Most turbine maintenance costs should be deductible - IRS Rev. Rul. 2001-4 | Norton Rose Fulbright

February 01, 2001 | By Keith Martin in Washington, DC
MOST TURBINE MAINTENANCE costs should be deductible.

The Internal Revenue Service let the commercial airlines know in early January when it will let them deduct the cost of major maintenance on airplanes. The agency is expected to use the same guidelines with power companies for maintenance on power plants. The guidelines come after years of negotiation — and litigation — between the IRS and the airlines over this issue. They are in Rev. Rul. 2001-4.

The new guidelines address when the airlines can deduct the cost of heavy maintenance of the kind that is done once every eight years and involves stripping down the airplane to inspect parts and replace ones that are worn. Large commercial airliners are expected to last 25 years. The airlines argue that this maintenance merely gives the aircraft its expected life and does not extend it or enhance the value of the plane.

The IRS posited three situations. In one, an airline spent $2 million overhauling an airplane that it bought new for $15 million 16 years ago. The airline “extensively disassembled” the airframe and replaced an unknown number of parts. The maintenance took 45 days to complete. The IRS said the full cost could be deducted because there was no material upgrade of the plane. The work merely “maintained the relative value.”

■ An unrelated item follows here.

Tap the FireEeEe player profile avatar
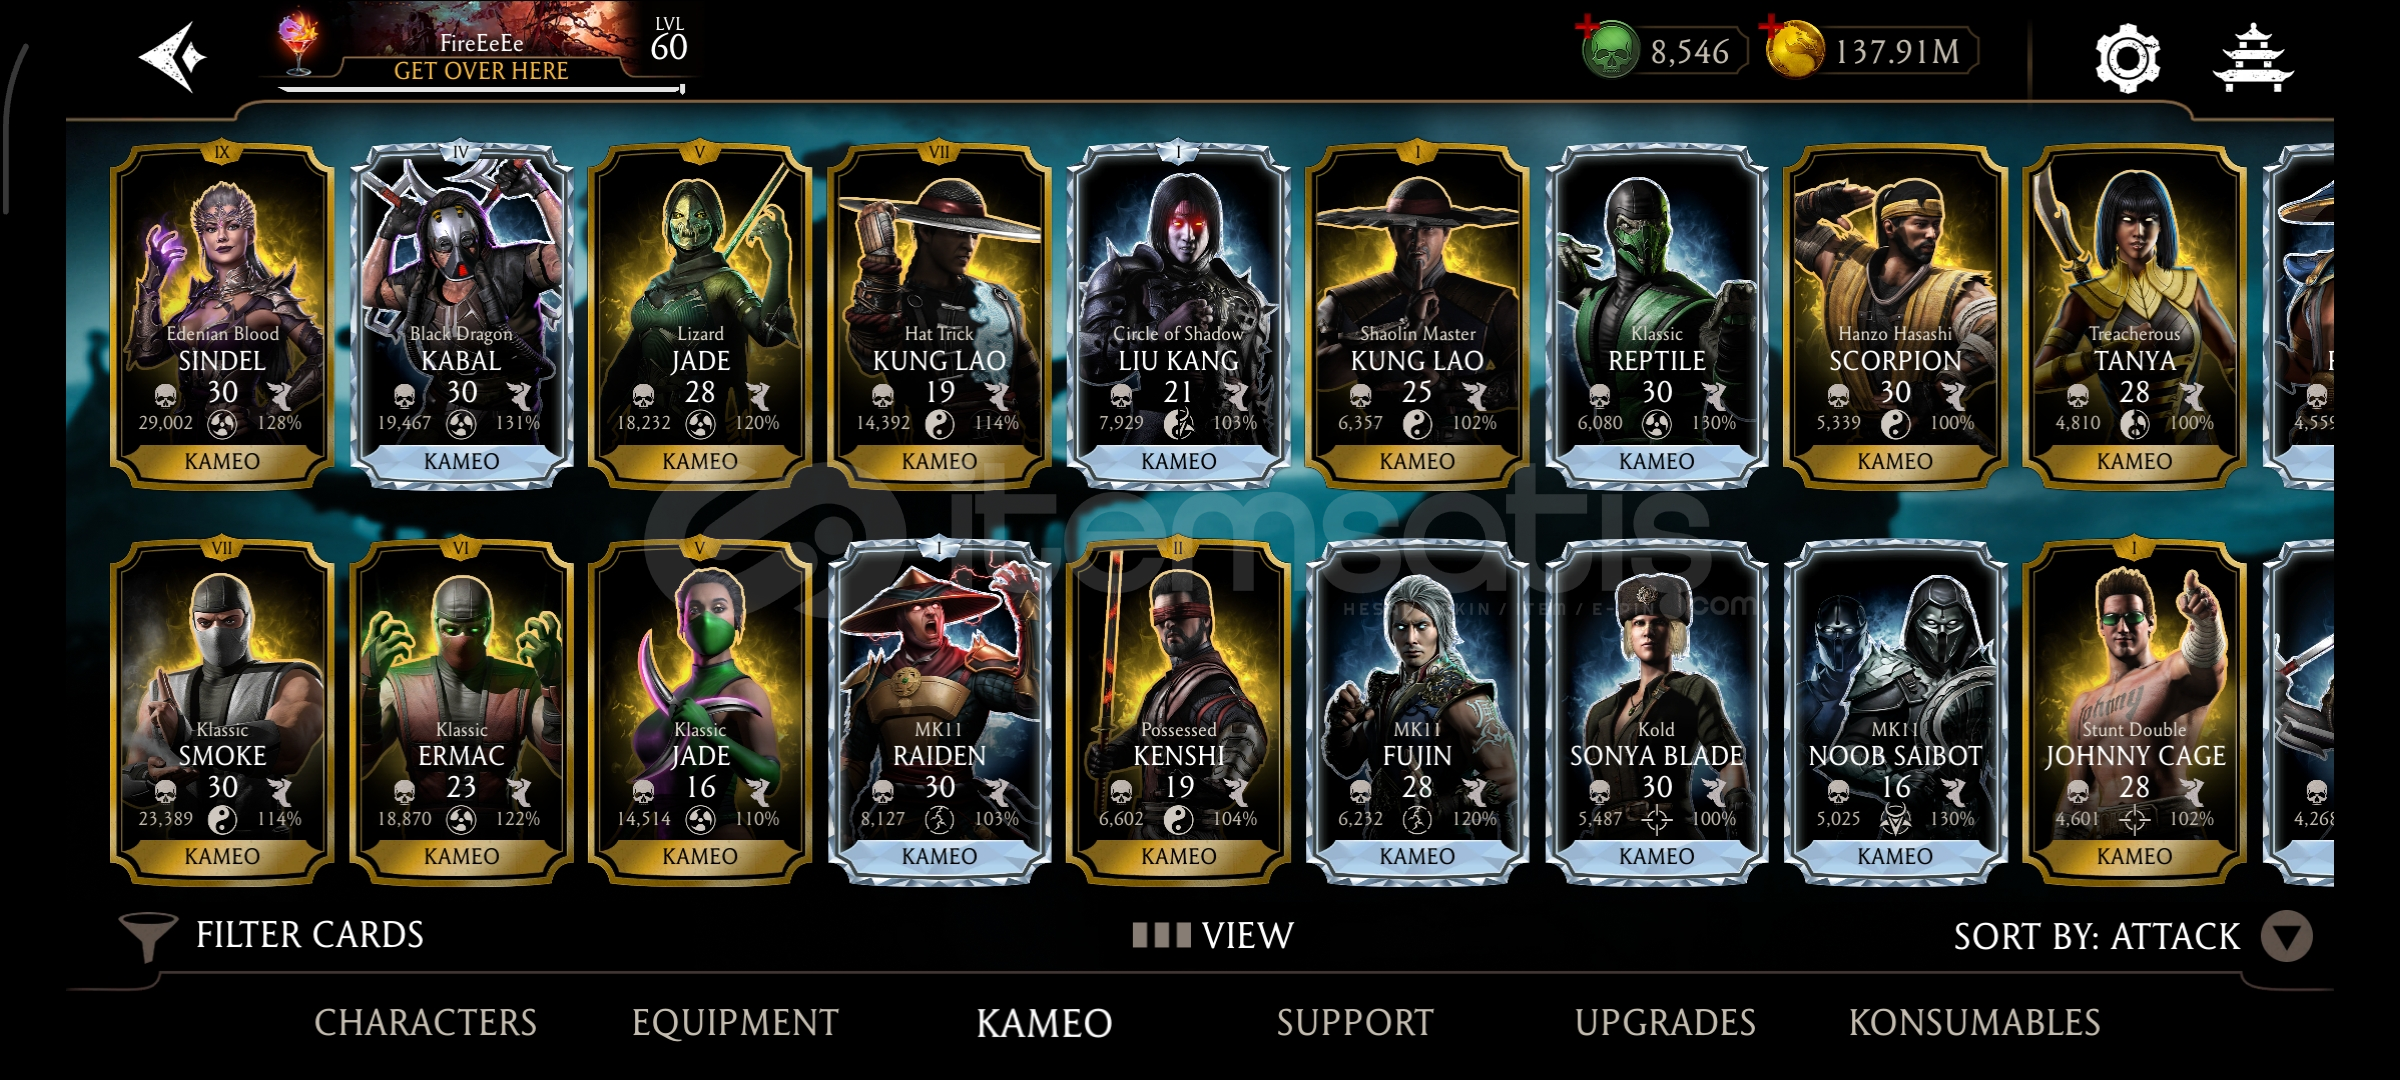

In the next case, the IRS said the situation was identical except that the belly of the airplane fuselage was so corroded that the airline had to replace all the skin panels, and it also used the opportunity to upgrade the plane by installing a new ground proximity warning system, new fire prevention equipment, and phones for passengers. The IRS said the cost of the upgrades — the new belly for the fuselage and the other equipment — had to be added to the tax basis in the plane. However, the other maintenance costs could still be deducted.

In the third fact pattern, the airline made “extensive modifications” to a 22-year old plane that was near the end of its useful life in order to give it new life. The cost of all this work — even maintenance that would have been deductible under the other two fact patterns — had to be “capitalized” or added to basis.

Reaction from the airlines has been muted.